Was it your son's counsellor who told you they'd seen the video and reported it? Could you make a time to see them and discuss what's going on with your son?
To be honest, I wouldn't be too concerned about the authorities. I dealt with DoCs for a year or so after passing my breaking point 5-6 years ago and calling the police to take my daughter. They were wonderful and offered great supports after seeing the issues I was facing. If they get in touch at all, I'm sure you'll find the same.
I have another appointment with my daughter's counsellor tomorrow. My daughter ended up at hospital the night before last after threatening suicide, so this is my second appointment this week. I've been completely honest about how poorly I'm coping and how stressed I am and I'm not judged or criticised - quite the opposite in fact. I'm hoping tomorrow we can work out a way forward.
I really hope you'll be kind and compassionate towards yourself. I know what a loving mum you are, and I also know the hardships you are facing. I've been reminding myself of this a lot lately - "What would you say to your best friend?". It helps me with self forgiveness.
Easy to say, but try not to worry. xx
03-16-2018 02:43 PM
Thank you so much for your understanding, empathy and loving kindness.
You are absolutely right. Us parents need to totally forgive ourselves for actions that were acted out of emotion and burnout. My sons counsellor did not tell me about the video and reporting themselves, my son told someone else and it got back to me.
From what I recall about the video incident, it did look bad for me, however taken out of context was what I had endured beforehand. My son was also performing for the camera and overreacting I feel to take the onus off his own behaviours.
Its all so complex and I don't wish to blame anyone....I need to take full responsibility for losing control of my own emotions. But I am not going to beat myself up about this incident....its the past and all I can do is apologise and move on. Hopefully my son can do the same.

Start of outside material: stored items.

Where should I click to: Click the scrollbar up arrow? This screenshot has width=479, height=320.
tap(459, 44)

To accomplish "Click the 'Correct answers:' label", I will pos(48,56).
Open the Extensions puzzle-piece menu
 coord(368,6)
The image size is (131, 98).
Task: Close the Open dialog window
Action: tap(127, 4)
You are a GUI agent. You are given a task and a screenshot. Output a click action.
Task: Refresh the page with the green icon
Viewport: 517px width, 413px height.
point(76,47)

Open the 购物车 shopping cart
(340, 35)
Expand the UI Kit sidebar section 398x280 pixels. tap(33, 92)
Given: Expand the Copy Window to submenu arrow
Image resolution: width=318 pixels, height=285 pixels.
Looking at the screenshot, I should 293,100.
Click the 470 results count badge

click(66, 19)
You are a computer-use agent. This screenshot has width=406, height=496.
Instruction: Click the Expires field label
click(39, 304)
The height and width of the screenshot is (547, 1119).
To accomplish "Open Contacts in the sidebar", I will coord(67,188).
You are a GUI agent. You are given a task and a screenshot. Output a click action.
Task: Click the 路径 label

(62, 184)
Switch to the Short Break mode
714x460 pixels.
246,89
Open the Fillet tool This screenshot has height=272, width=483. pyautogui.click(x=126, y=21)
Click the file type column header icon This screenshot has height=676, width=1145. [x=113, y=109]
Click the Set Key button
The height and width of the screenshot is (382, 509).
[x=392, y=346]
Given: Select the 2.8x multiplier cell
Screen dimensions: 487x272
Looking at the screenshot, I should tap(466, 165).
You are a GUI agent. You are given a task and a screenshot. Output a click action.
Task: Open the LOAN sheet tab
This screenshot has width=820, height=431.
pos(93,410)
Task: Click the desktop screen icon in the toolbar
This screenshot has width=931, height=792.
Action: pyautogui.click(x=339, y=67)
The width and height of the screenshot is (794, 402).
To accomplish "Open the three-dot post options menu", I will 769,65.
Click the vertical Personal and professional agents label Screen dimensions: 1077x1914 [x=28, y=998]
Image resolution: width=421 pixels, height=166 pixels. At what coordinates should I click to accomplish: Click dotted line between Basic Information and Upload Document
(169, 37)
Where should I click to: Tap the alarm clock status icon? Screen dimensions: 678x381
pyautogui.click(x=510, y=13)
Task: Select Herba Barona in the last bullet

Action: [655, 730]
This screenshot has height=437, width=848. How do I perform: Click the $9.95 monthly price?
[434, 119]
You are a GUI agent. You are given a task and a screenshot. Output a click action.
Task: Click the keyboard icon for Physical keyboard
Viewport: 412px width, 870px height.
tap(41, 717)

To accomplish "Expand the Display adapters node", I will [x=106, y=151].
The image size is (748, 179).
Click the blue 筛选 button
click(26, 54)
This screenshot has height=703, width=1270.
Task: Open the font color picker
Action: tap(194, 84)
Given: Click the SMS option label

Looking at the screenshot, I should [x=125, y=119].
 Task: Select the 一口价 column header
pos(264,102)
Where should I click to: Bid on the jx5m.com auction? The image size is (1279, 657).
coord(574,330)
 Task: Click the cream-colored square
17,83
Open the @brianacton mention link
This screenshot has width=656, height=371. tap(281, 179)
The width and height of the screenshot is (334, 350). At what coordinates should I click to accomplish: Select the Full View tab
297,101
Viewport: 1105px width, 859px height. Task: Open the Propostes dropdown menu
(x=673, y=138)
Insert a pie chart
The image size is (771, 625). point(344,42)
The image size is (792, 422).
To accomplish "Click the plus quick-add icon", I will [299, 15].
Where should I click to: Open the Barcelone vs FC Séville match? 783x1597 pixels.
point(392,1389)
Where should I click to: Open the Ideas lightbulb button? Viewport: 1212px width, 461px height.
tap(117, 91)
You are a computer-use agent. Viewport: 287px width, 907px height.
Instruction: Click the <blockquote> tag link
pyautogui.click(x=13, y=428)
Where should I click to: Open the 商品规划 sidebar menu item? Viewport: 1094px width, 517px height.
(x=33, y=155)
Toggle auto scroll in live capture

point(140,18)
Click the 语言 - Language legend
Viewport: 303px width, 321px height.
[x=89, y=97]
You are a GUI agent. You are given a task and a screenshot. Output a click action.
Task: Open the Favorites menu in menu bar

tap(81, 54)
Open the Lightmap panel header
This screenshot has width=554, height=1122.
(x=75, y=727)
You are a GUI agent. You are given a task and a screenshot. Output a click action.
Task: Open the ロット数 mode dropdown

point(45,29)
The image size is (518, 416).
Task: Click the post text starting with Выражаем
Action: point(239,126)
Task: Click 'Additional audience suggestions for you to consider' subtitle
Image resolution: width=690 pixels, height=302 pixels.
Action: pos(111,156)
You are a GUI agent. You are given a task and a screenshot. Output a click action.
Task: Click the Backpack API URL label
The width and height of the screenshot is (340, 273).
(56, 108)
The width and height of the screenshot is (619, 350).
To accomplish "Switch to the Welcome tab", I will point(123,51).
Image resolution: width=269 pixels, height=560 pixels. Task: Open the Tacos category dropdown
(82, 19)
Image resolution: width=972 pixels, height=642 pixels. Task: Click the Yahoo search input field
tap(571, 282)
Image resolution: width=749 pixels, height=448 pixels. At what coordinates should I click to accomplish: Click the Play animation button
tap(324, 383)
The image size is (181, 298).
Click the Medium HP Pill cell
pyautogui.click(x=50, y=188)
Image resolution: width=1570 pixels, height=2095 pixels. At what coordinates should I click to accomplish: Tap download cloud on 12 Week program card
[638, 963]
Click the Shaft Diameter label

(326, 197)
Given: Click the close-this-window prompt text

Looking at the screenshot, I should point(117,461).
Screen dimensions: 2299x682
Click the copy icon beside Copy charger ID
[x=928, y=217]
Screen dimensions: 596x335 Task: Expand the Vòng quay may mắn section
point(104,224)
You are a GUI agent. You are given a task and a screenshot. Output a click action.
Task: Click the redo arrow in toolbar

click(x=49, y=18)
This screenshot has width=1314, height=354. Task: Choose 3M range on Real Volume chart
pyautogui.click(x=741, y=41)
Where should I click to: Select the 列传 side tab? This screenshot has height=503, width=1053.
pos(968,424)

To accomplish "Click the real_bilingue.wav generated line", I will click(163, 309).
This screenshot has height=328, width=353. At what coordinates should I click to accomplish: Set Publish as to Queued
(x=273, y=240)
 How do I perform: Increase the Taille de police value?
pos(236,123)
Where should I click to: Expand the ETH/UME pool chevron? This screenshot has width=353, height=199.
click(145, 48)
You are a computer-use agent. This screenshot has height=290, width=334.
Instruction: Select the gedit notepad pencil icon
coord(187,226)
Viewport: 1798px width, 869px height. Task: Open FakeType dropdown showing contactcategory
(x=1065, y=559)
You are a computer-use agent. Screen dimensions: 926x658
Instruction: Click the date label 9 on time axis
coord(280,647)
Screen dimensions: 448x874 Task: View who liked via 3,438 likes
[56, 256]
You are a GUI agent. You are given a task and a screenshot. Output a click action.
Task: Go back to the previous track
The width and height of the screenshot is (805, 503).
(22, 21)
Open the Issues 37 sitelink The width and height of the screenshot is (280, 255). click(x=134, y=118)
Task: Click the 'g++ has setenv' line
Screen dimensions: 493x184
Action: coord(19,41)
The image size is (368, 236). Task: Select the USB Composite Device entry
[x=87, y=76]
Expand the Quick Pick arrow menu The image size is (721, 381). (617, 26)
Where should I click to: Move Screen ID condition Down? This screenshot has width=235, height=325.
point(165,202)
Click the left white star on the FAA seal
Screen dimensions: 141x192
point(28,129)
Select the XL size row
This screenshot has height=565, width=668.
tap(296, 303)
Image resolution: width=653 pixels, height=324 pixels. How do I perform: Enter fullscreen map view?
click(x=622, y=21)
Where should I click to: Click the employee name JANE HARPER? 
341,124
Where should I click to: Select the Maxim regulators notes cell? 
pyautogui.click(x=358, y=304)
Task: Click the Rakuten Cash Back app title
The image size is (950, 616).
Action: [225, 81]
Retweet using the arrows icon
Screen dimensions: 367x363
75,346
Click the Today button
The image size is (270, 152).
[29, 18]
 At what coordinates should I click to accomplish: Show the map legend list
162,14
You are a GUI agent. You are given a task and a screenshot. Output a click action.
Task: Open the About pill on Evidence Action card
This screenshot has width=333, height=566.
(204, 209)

I read somewhere about forgiveness and if us parents are struggling with forgiving ourselves, then we need to forgive others first. So maybe I need to forgive my son for all his behaviours before moving on to myself.
Am not sure about seeing the counsellor myself......I shall contemplate on this some more. Either way though, I think its important to be informed. Trust is a huge issue.
You have been so gracious to respond to my message. Especially with all that you are currently enduring yourself.
Is your daughter still in the hospital? Are YOU being good to yourself? So glad you are not feeling judged or criticised by anyone.....I have felt these two responses to my own situation of late and no doubt will experience them again. I guess its all about forgiveness, acceptance and knowing that under the circumstances we are doing the best we can.
I'm sending you lots of understanding @taokat for your own situation and you have my full support here in this forum.